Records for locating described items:
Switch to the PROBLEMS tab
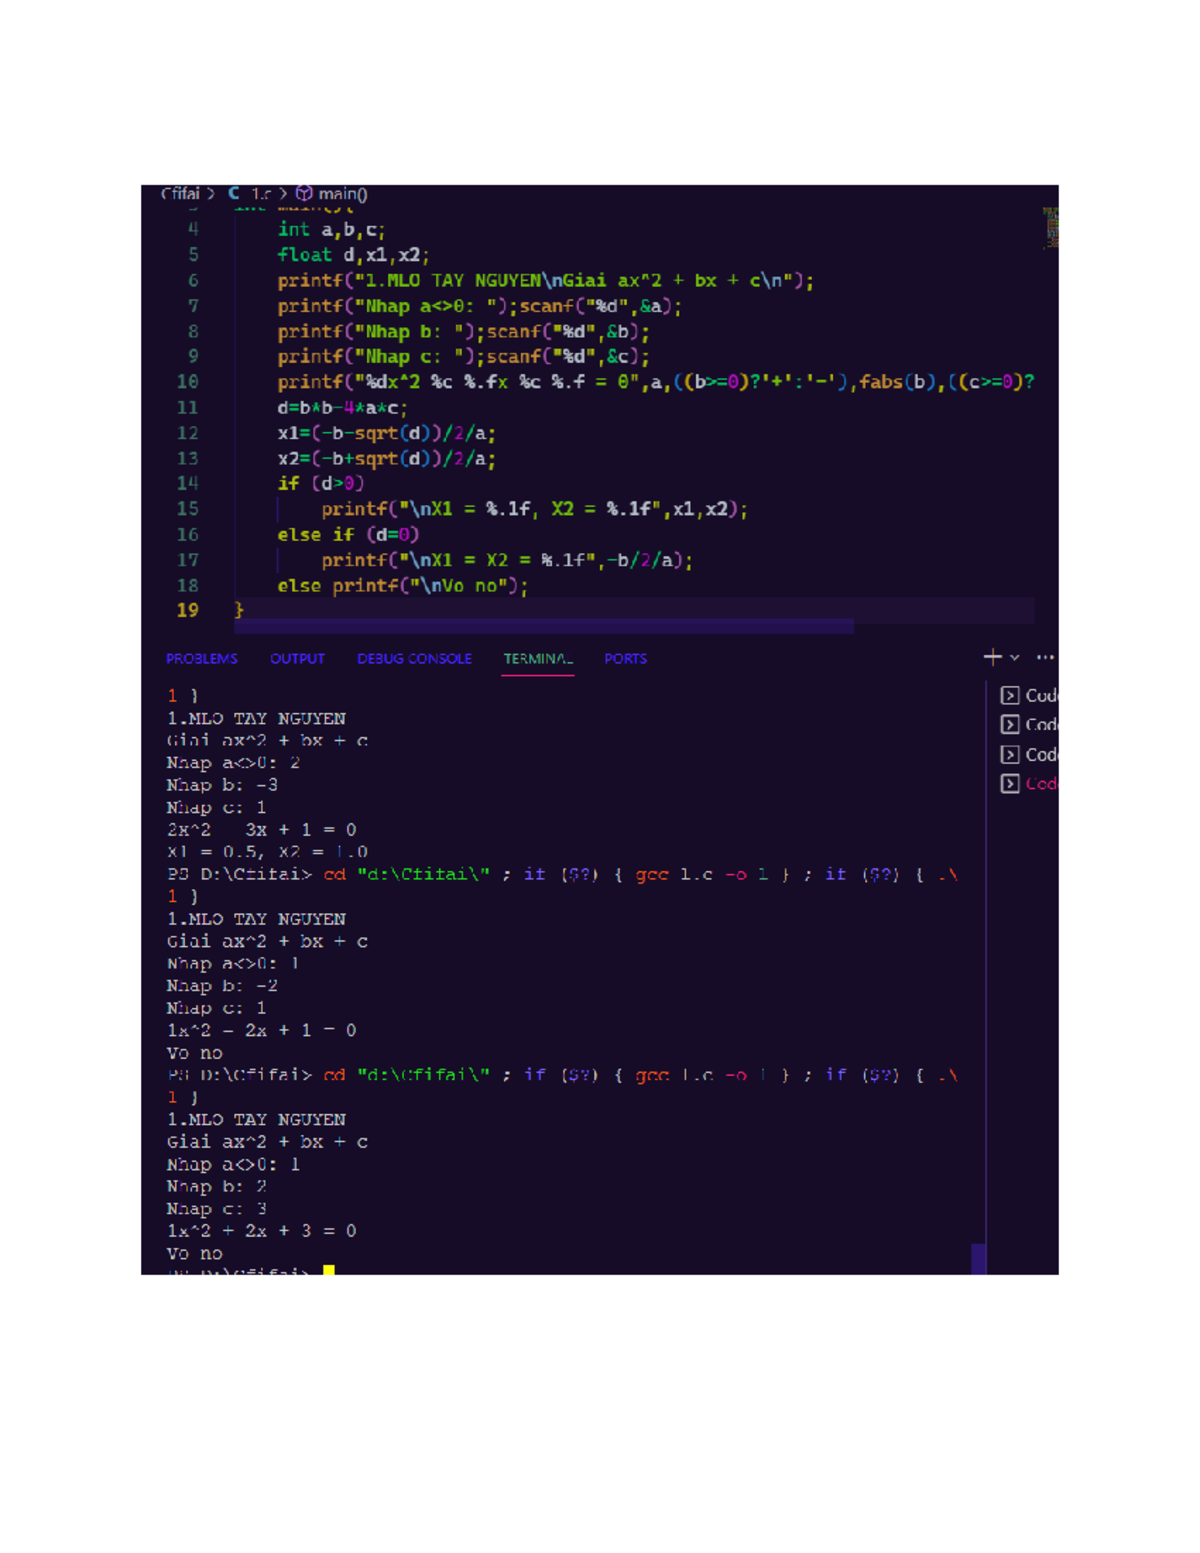 202,658
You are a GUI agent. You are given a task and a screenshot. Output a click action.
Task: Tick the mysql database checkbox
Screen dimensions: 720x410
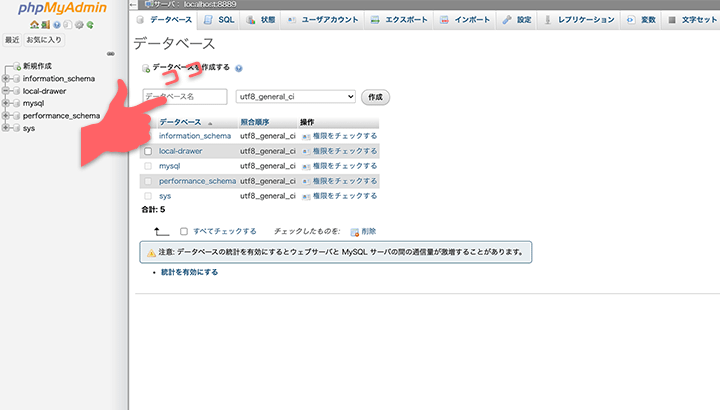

● **Exercise goal**:
Lay out the lines of all the items above as a numbered list, leaving out blank lines and the pictures.

● **Full response**:
1. Switch to the PROBLEMS tab
2.  202,658
3. You are a GUI agent. You are given a task and a screenshot. Output a click action.
4. Task: Tick the mysql database checkbox
5. Screen dimensions: 720x410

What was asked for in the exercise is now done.